*Material to process*
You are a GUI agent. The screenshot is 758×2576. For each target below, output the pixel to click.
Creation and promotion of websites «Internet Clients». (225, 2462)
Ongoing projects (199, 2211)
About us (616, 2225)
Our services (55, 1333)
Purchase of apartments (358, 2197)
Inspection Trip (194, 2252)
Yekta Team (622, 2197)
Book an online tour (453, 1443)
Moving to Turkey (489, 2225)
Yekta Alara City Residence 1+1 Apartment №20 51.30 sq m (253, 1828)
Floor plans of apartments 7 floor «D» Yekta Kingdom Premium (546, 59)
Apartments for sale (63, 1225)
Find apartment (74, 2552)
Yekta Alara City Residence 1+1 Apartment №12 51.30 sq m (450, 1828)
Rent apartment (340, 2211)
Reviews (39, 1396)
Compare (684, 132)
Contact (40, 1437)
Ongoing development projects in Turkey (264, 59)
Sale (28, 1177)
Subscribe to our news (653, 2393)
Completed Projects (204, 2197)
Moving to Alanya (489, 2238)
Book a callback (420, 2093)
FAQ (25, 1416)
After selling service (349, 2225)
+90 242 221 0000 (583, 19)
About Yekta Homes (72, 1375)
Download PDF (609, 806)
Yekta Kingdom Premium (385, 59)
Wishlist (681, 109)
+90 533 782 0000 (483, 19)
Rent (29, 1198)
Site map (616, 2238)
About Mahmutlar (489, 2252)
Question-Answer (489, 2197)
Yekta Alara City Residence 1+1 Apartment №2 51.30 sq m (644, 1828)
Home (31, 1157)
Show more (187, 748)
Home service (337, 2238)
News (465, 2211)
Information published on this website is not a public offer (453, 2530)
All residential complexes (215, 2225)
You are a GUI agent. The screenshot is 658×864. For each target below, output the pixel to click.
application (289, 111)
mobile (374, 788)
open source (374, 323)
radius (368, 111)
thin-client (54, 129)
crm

*Goal*
Return every line of the records above that contains the string "Yekta". Case counts.

*Answer in full*
Yekta Team (622, 2197)
Yekta Alara City Residence 1+1 Apartment №20 51.30 sq m (253, 1828)
Floor plans of apartments 7 floor «D» Yekta Kingdom Premium (546, 59)
Yekta Alara City Residence 1+1 Apartment №12 51.30 sq m (450, 1828)
About Yekta Homes (72, 1375)
Yekta Kingdom Premium (385, 59)
Yekta Alara City Residence 1+1 Apartment №2 51.30 sq m (644, 1828)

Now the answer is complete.